Yesterday morning in Columbus, the elegant state capital of Ohio, the normally deserted state government district was awash with activity. In this State and there's consensus about this from both camps the so-called "ground battle" of the last 24 hours will be about getting people out to vote and about the local economy.

Jason Mauk, the Republicans' spokesman in the state, gives an example of the campaign's intensity.

"In 2000, we had 22,000 volunteers. Now we have 85,000," he tells me.

Mauk concedes that Ohio has suffered, losing over 200,000 jobs in the past four years.

"Clearly Ohio's economy has been slower to recover from the recession than others. President Bush's strategies to counter that are beginning to show," he argues.

A BLOCK away, Dennis White, the chairman of the Democratic Party in Ohio, thinks it will boil down to turn-out. He predicts that his party will win, because it has registered half-a-million new voters in the state.

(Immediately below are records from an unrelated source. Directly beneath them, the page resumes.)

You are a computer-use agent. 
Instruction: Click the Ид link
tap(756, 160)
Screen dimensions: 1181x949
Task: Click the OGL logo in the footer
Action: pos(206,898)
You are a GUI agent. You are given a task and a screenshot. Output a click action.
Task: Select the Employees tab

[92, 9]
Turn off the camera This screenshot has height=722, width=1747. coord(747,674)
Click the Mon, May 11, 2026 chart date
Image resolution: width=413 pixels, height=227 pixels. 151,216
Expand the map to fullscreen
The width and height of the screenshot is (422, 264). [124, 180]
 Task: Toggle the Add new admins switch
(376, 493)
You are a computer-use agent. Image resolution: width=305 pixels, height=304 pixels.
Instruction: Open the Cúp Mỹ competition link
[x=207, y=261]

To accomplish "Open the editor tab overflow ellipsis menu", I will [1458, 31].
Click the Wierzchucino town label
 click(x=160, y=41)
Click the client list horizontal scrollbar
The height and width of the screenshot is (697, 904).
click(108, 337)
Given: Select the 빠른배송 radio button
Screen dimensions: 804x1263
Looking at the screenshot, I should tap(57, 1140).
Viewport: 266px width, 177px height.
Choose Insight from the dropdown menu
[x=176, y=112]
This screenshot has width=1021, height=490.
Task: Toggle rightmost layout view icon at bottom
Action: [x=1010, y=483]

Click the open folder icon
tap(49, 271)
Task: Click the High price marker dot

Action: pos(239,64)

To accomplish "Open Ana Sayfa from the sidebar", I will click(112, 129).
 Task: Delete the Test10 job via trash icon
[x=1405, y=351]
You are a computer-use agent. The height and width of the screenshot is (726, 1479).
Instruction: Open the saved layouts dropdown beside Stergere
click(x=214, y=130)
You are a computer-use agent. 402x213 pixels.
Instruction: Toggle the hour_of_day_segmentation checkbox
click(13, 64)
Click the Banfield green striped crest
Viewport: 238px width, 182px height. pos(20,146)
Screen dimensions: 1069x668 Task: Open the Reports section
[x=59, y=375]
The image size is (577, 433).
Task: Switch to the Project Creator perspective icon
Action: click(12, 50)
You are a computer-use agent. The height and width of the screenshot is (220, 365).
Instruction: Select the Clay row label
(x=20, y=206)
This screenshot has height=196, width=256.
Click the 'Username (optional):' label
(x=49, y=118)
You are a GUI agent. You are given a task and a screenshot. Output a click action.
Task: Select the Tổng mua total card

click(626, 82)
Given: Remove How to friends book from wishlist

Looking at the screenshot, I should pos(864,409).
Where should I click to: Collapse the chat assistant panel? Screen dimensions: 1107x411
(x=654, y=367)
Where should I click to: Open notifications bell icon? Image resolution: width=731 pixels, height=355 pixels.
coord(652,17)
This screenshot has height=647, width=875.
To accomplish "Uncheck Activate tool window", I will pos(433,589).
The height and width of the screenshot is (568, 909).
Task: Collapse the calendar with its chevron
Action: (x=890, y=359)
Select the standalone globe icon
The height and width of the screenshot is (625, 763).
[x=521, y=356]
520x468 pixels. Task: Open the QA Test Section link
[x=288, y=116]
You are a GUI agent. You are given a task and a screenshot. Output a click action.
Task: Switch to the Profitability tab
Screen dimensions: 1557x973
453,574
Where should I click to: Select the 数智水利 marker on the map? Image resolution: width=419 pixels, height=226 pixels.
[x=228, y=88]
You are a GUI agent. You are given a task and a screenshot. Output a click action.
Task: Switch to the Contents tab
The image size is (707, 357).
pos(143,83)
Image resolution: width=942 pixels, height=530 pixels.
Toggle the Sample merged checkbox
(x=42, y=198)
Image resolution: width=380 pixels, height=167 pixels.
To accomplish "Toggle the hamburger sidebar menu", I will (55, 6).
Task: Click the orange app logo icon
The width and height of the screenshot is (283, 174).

"Ohio is going to decide the winner," he predicts. "Both campaigns understand that. It's a very swing state. Whichever party gets out the vote will win the White House."

The battle here has been bitter and hostile, already mired with accusations of fraud, of smear tactics, challenges and legal writs.

The Democrats need two things. They need a big turn-out and need to harness the anger over job losses.

What the Republicans are relying on is another constituency altogether. The translation for al-Qaida is "the base." Republicans also talk about their own "base." They are the 4 million evangelical Christians who did not vote in the last election. For over a year, Bush's chief strategist Karl Rove has been targeting this arch-conservative group.

At Zaneville on Saturday, they were well represented among the crowd. Every second person I spoke to was born-again, talked about their conviction that God was on the side of Dubya.

Evenly balanced. But deeply divided. Sometimes you feel that two nations are vying for power in one country, one fundamentalist, conservative and isolationists and the other secular, liberal and inclusive. And in Ohio that will come down to rust belt versus rustic belt.